Dadas las incógnitas todavía existentes, además de ensayar con la estrategia de desescalada, corregir rápidamente lo que no funcione y tener en consideración las mejores prácticas internacionales, hay que realizar pruebas, monitorizar y controlar la pandemia (test, track and trace) con las tecnologías ya disponibles. En lo económico, resulta crucial proporcionar certidumbre y consensuar medidas con todos los agentes que deben aplicarlas. Como las empresas de distintos sectores se enfrentan a situaciones muy diferentes, el diálogo continuo y la colaboración público-privada a nivel sectorial son fundamentales.

Segundo, las políticas de demanda y de rentas no bastan. La COVID-19 y la amenaza de riesgos similares en el futuro supone una perturbación de oferta con enormes efectos sobre cómo se realizarán a partir de ahora las actividades económicas, se organizarán los procesos productivos y se consumirán muchos bienes y servicios. 

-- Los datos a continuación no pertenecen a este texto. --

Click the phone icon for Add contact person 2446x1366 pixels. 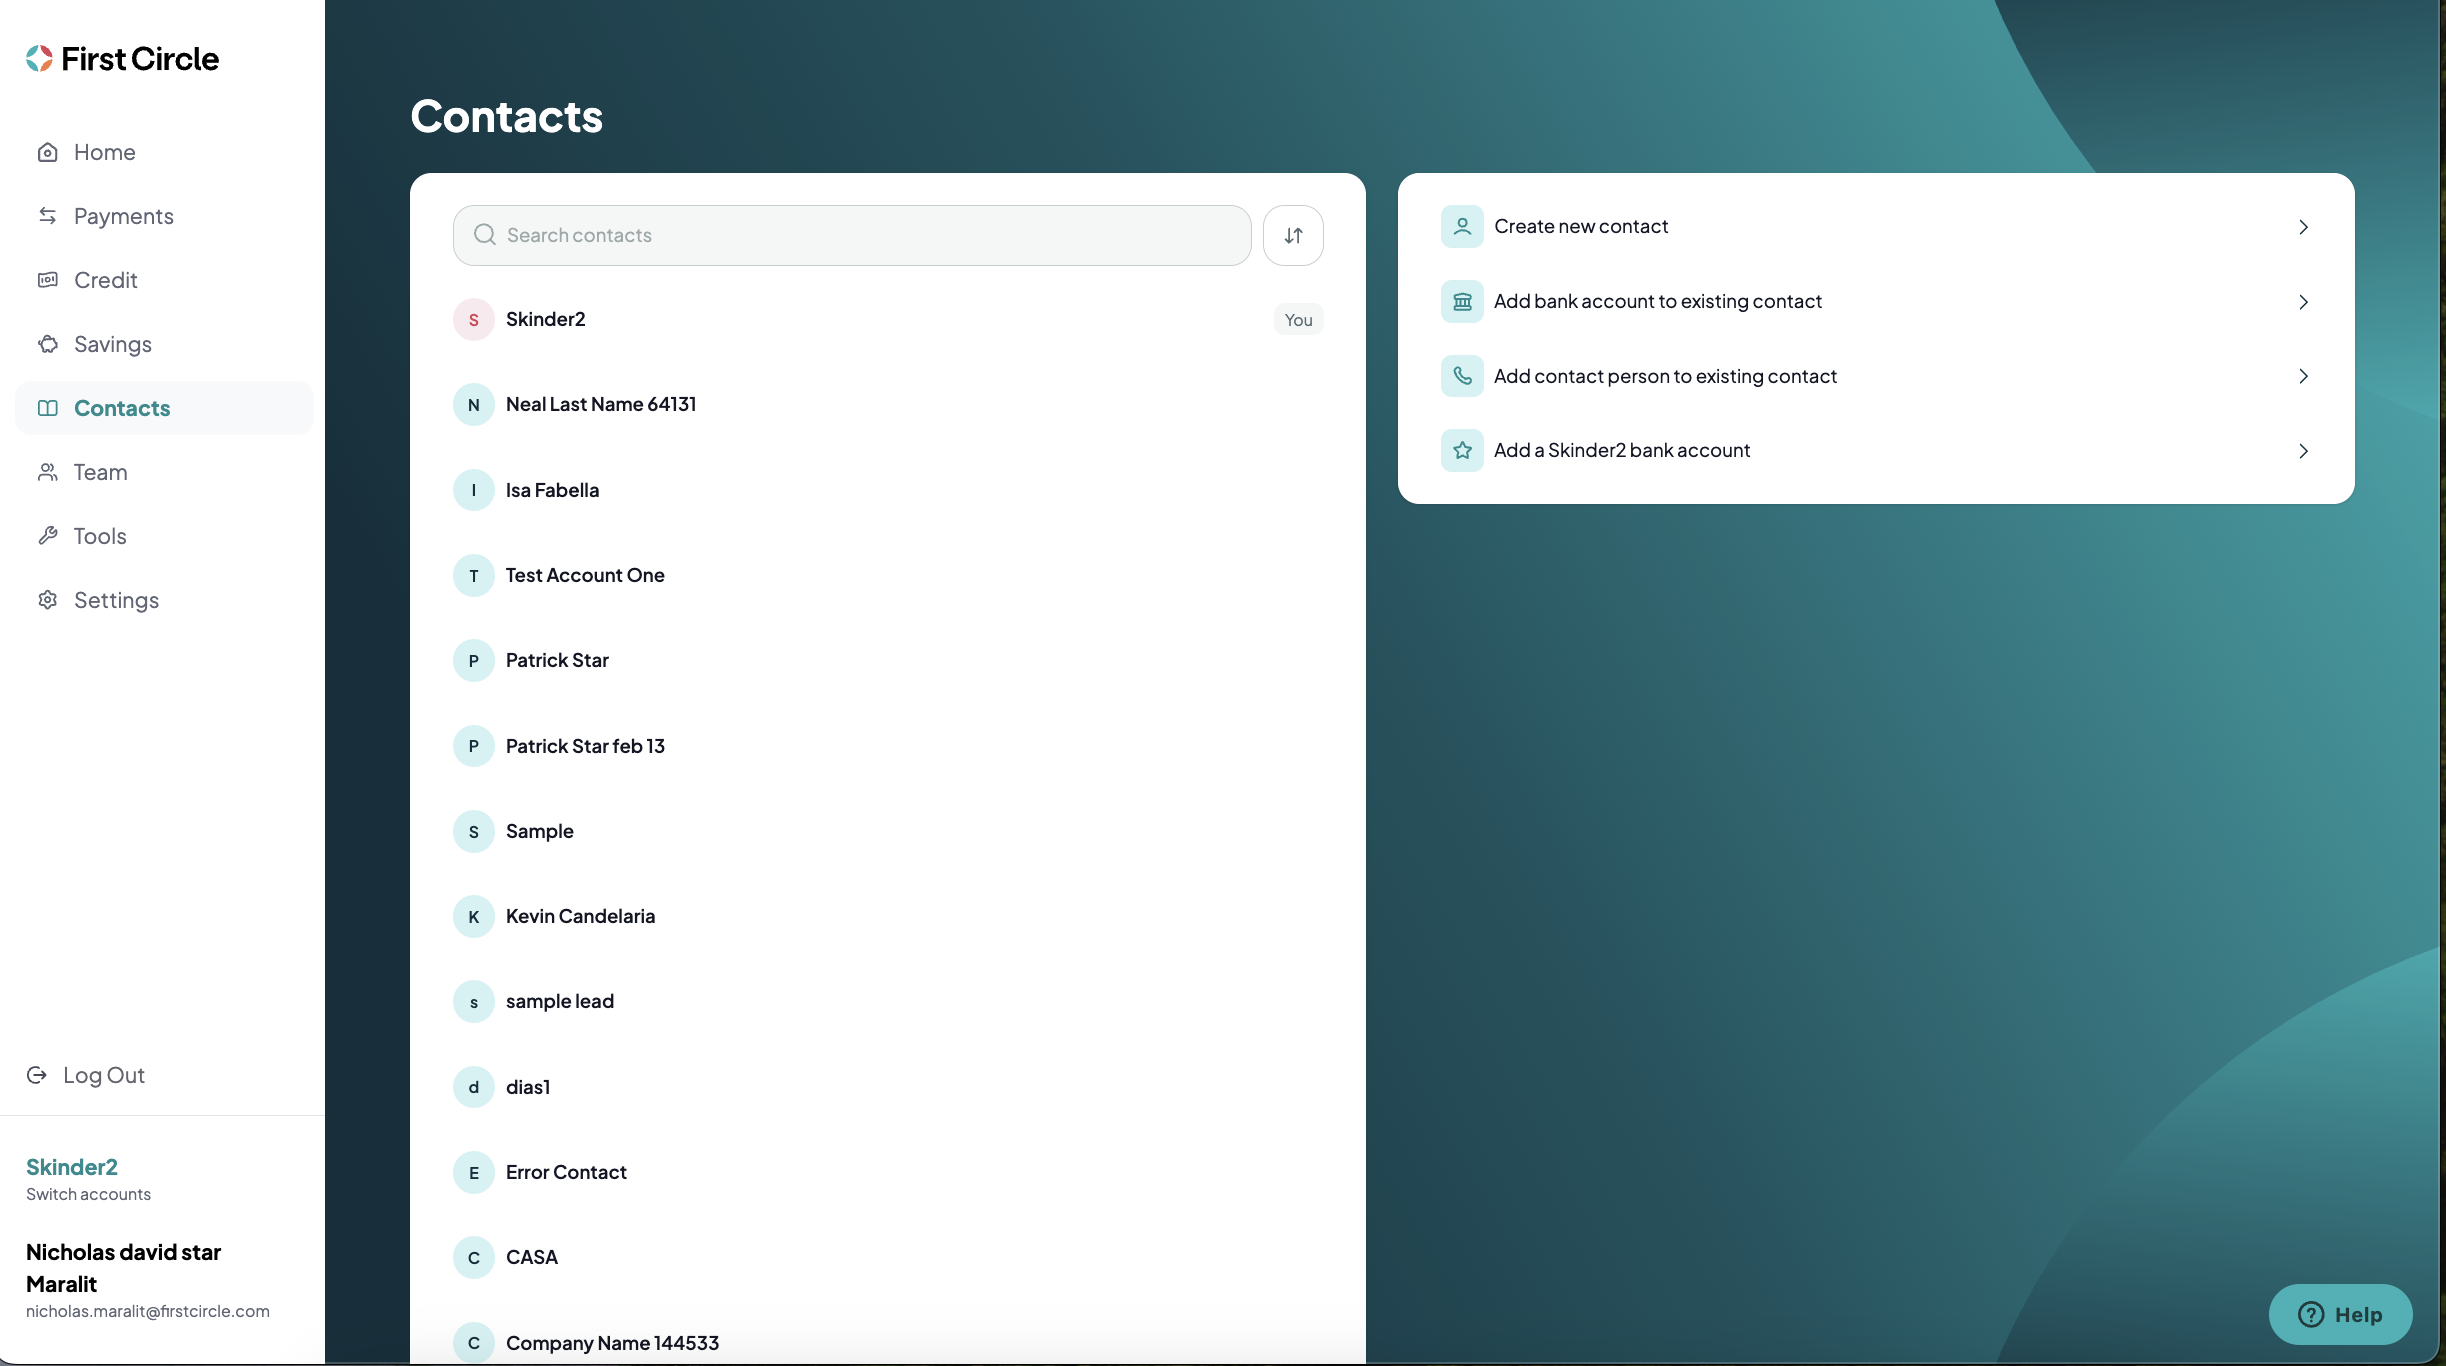1461,376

Todo ello exigirá políticas de oferta para afrontar los nuevos retos y las exigencias del cambio climático y de la transformación digital en marcha, con mercados más eficientes, competitivos y flexibles, y con un sistema productivo que disponga de las infraestructuras y del capital físico, tecnológico y humano adecuado.

Tercero, la cooperación, ayuda y coordinación internacional, especialmente en la UE a través de un fondo de recuperación y políticas comunes, son absolutamente necesarias para abordar con éxito estos retos globales. 

Es mucho más lo que un conjunto de pequeñas economías abiertas como las europeas podrán conseguir juntas que por separado.